Should Decode accept U+FFFE or U+FFFF (and other Unicode non-characters)?

# Jeff Walden (15 years ago)

I was looking at how SpiderMonkey decodes URI-encoded strings, specifically to update it to reject overlong UTF-8 sequences per ES5 (breaking change from ES3 that should generally be agreed to have been necessary, not to mention that existing implementations were loose and strict inconsistently). After SpiderMonkey made that change I noticed some non-standard extra behavior: U+FFFE and U+FFFF decode to the replacement character. ES5 doesn't say to do this -- the decode table categorizes only [0xD800, 0xDFFF] as invalid (when not in a surrogate pair) and resulting in a URIError. (Prose in Decode says "If Octects does not contain a valid UTF-8 encoding of a Unicode code point", which might be interpretable as saying that the "UTF-8 encoding" of U+FFFE isn't valid and therefore a URIError must be thrown if you squinted.)

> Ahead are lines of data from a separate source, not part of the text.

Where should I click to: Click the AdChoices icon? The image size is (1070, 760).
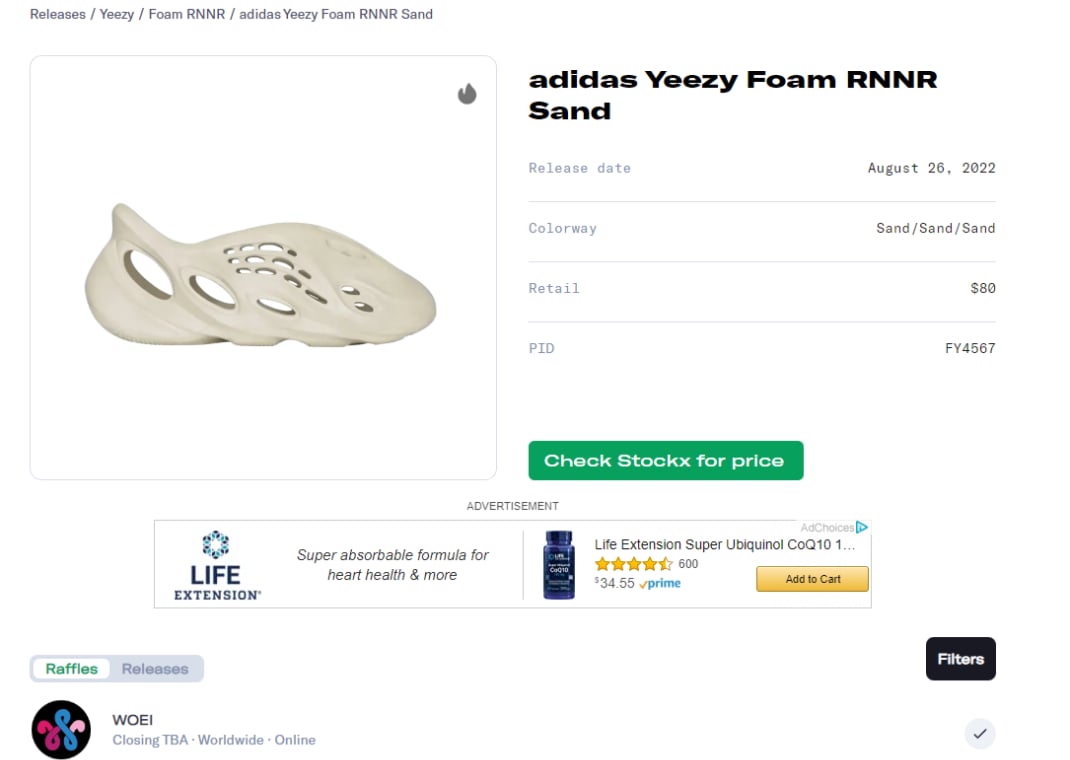tap(861, 527)
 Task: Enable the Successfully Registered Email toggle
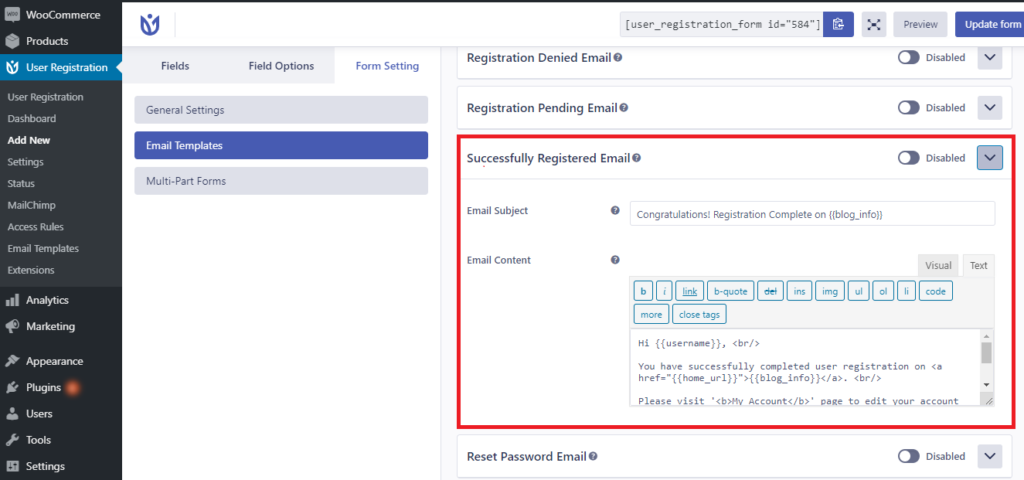coord(908,158)
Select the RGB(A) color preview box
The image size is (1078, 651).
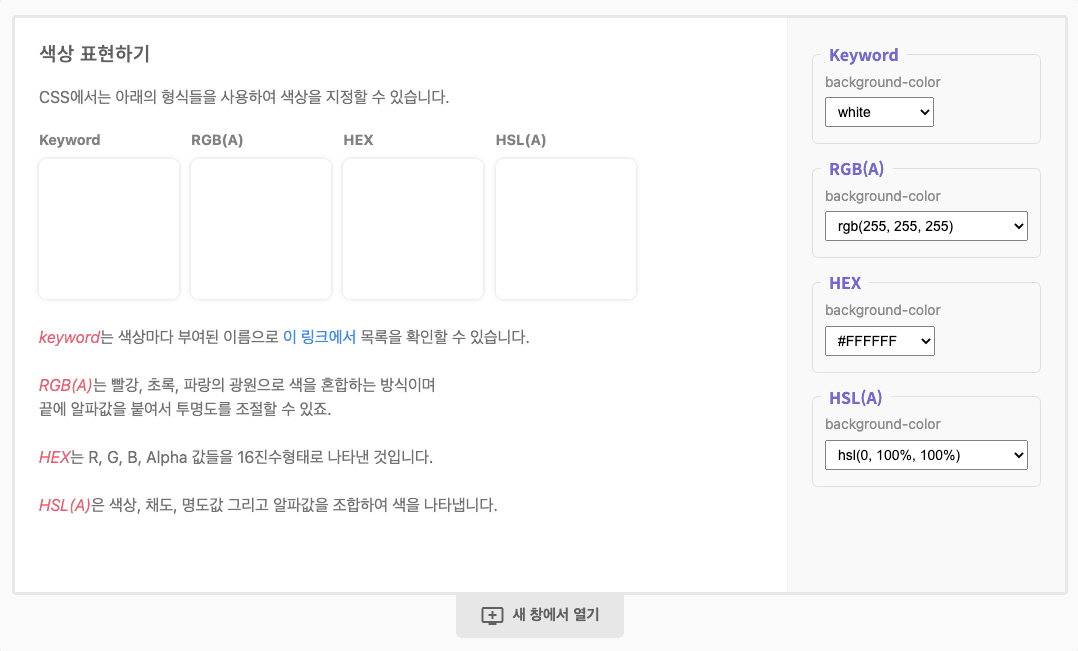pyautogui.click(x=261, y=229)
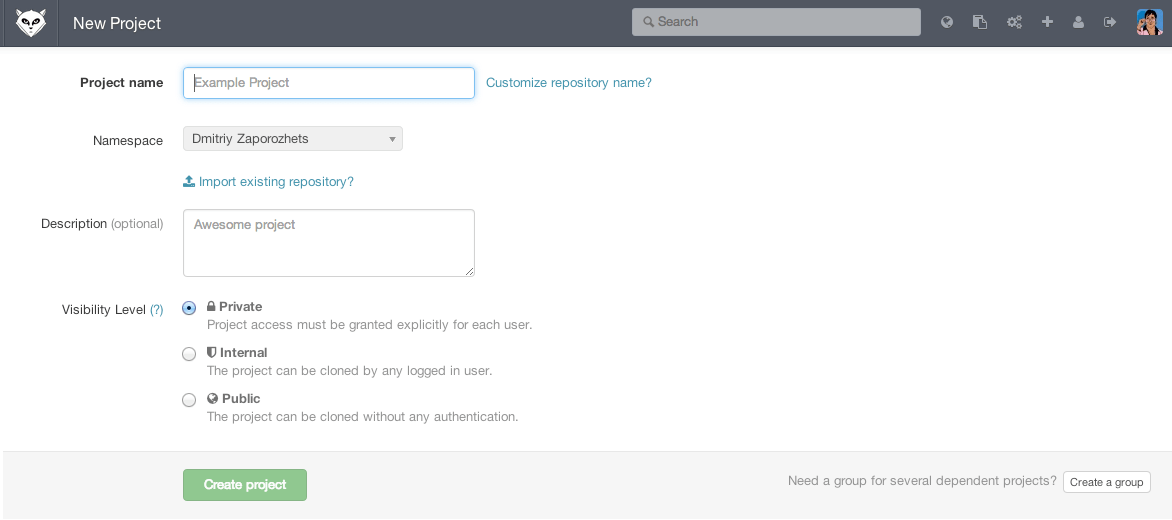This screenshot has width=1172, height=520.
Task: Sign out using the logout arrow icon
Action: click(1110, 22)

U+FFFF is not a valid Unicode code point, and U+FFFE conceivably could confuse Unicode decoders into decoding with the wrong endianness under the right circumstances. Theoretically, at least. Might it make sense to throw a URIError upon encountering them (and perhaps also the non-code points [U+FDD0, U+FDEF], and maybe even the code points which are = FFFE mod 0x10000 as well)?

# Jeff Walden (13 years ago)

Reraising this issue...

To briefly repeat: Decode, called by decodeURI{,Component}, says to reject %ab%cd%ef sequences whose octets "[do] not contain a valid UTF-8 encoding of a Unicode code point". It appears browsers interpret this requirement as: reject overlong UTF-8 sequences, and otherwise reject only unpaired or mispaired surrogate "code points". Is this exactly what ES5 requires? And if it is, should it be? Firefox has also treated otherwise-valid-looking encodings of U+FFFE and U+FFFF as specifying that the replacement character U+FFFD be used. And the rationale for rejecting U+FFF{E,F} also seems to apply to the non-character range [U+FDD0, U+FDEF] and U+xyFF{E,F}. Table 21 seems to say only malformed encodings and bad surrogates should be rejected, but "valid encoding of a code point" is arguably unclear.

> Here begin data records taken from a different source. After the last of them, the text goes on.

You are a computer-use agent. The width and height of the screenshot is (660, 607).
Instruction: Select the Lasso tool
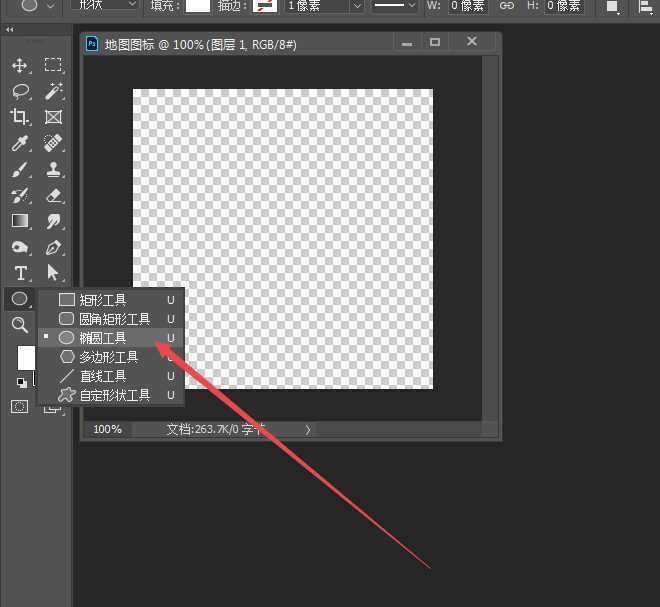pos(20,91)
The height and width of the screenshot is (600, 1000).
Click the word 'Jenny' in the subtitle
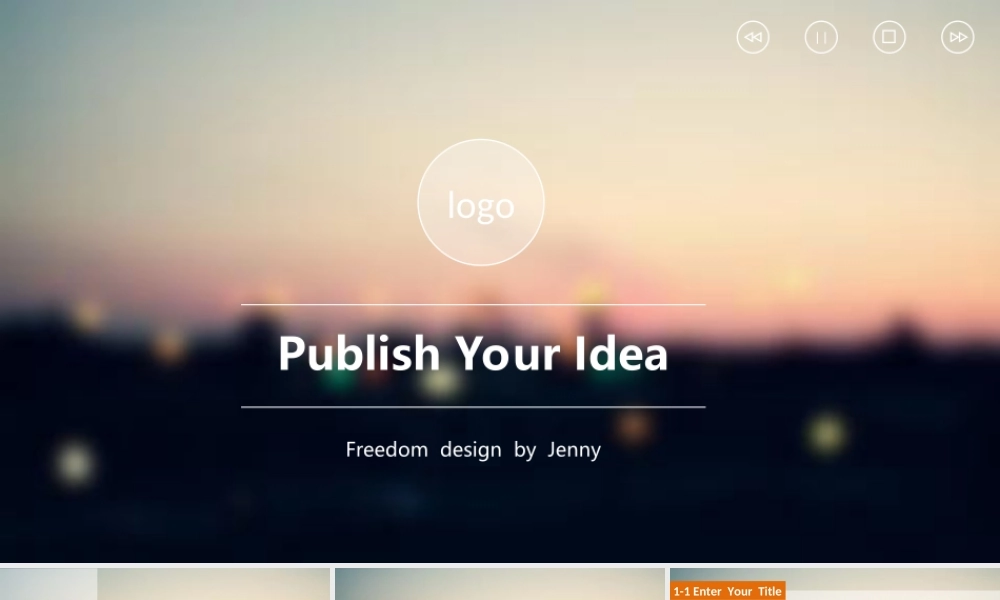pyautogui.click(x=574, y=450)

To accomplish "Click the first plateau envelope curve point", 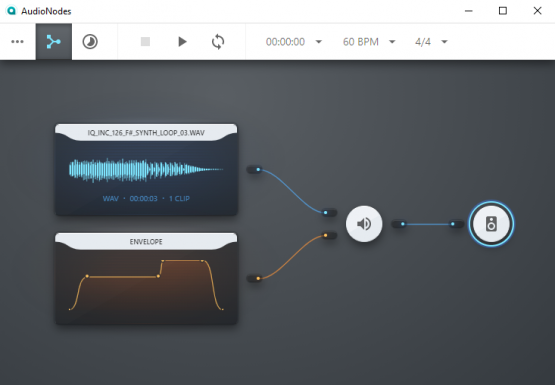I will point(87,276).
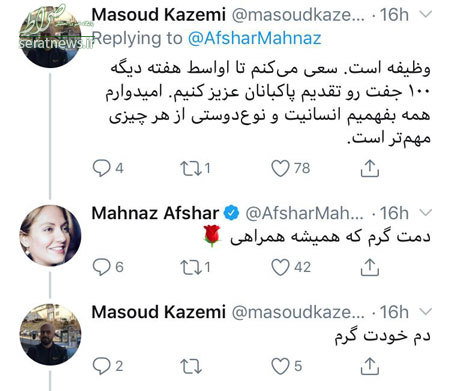450x391 pixels.
Task: Expand Mahnaz Afshar tweet's dropdown arrow
Action: coord(425,213)
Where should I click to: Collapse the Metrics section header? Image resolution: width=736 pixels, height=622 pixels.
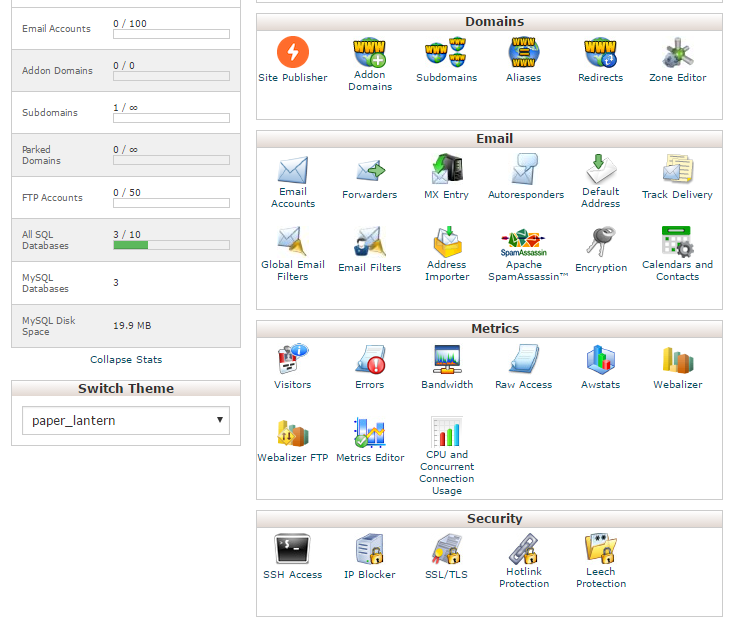489,329
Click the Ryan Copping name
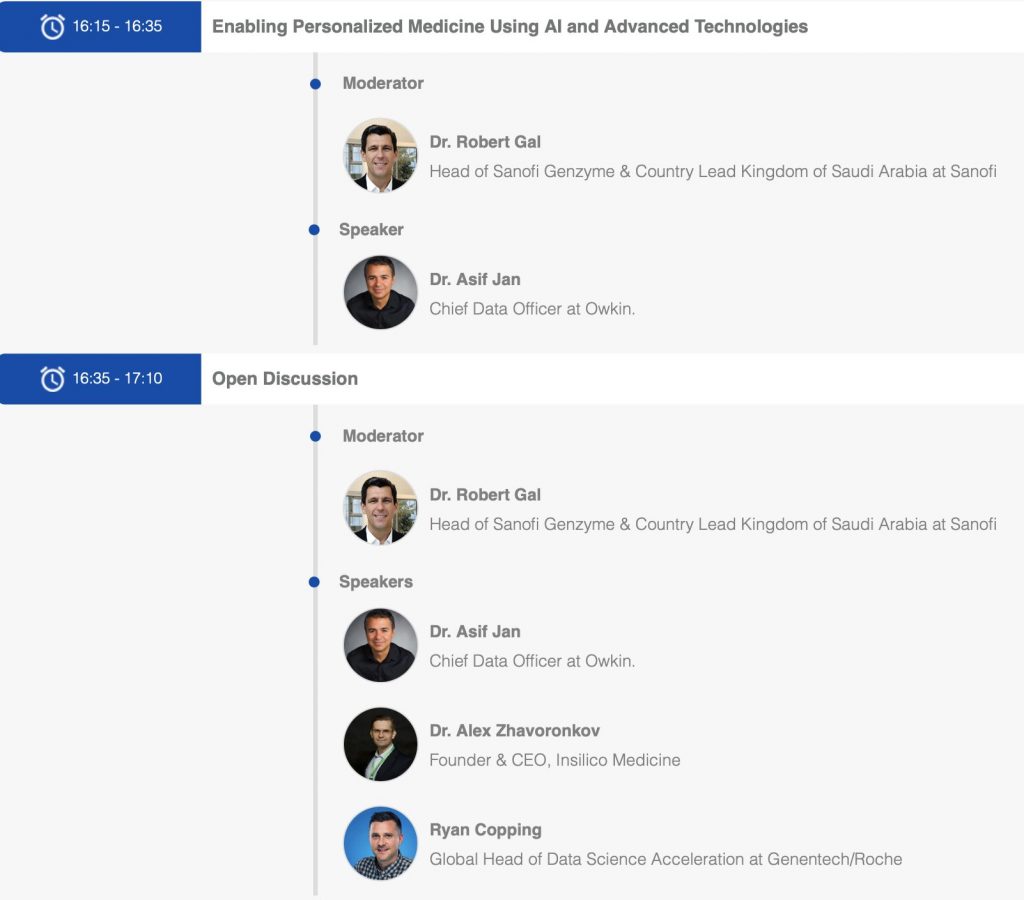This screenshot has width=1024, height=900. 485,829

At least one person interested in Firefox's decoding implementation argues that not rejecting or replacing U+FFF{E,F} is a "potential security vulnerability" because those code points (particularly U+FFFE) might confuse code into interpreting a sequence of code points with the wrong endianness. I find the argument unpersuasive and the potential harm too speculative (particularly as no other browser replaces or rejects U+FFF{E,F}). But the point's been raised, and it's at least somewhat plausible, so I'd like to see it conclusively addressed.

A last note: two test262 tests directly exercise exercise the Decode algorithm and expect that these two characters decode to U+FFF{E,F}. (I think at a glance they might also allow throwing, tho it's not clear to me that's intentional.)

hg.ecmascript.org/tests/test262/file/b4690e1408ee/test/suite/sputnik_converted/15_Native/15.1_The_Global_Object/15.1.3_URI_Handling_Function_Properties/15.1.3.1_decodeURI/S15.1.3.1_A2.4_T1.js, hg.ecmascript.org/tests/test262/file/b4690e1408ee/test/suite/sputnik_converted/15_Native/15.1_The_Global_Object/15.1.3_URI_Handling_Function_Properties/15.1.3.2_decodeURIComponent/S15.1.3.2_A2.4_T1.js

# Allen Wirfs-Brock (13 years ago)

On Jul 14, 2011, at 10:38 PM, Jeff Walden wrote:

Reraising this issue...

To briefly repeat: Decode, called by decodeURI{,Component}, says to reject %ab%cd%ef sequences whose octets "[do] not contain a valid UTF-8 encoding of a Unicode code point". It appears browsers interpret this requirement as: reject overlong UTF-8 sequences, and otherwise reject only unpaired or mispaired surrogate "code points". Is this exactly what ES5 requires? And if it is, should it be? Firefox has also treated otherwise-valid-looking encodings of U+FFFE and U+FFFF as specifying that the replacement character U+FFFD be used. And the rationale for rejecting U+FFF{E,F} also seems to apply to the non-character range [U+FDD0, U+FDEF] and U+xyFF{E,F}. Table 21 seems to say only malformed encodings and bad surrogates should be rejected, but "valid encoding of a code point" is arguably unclear.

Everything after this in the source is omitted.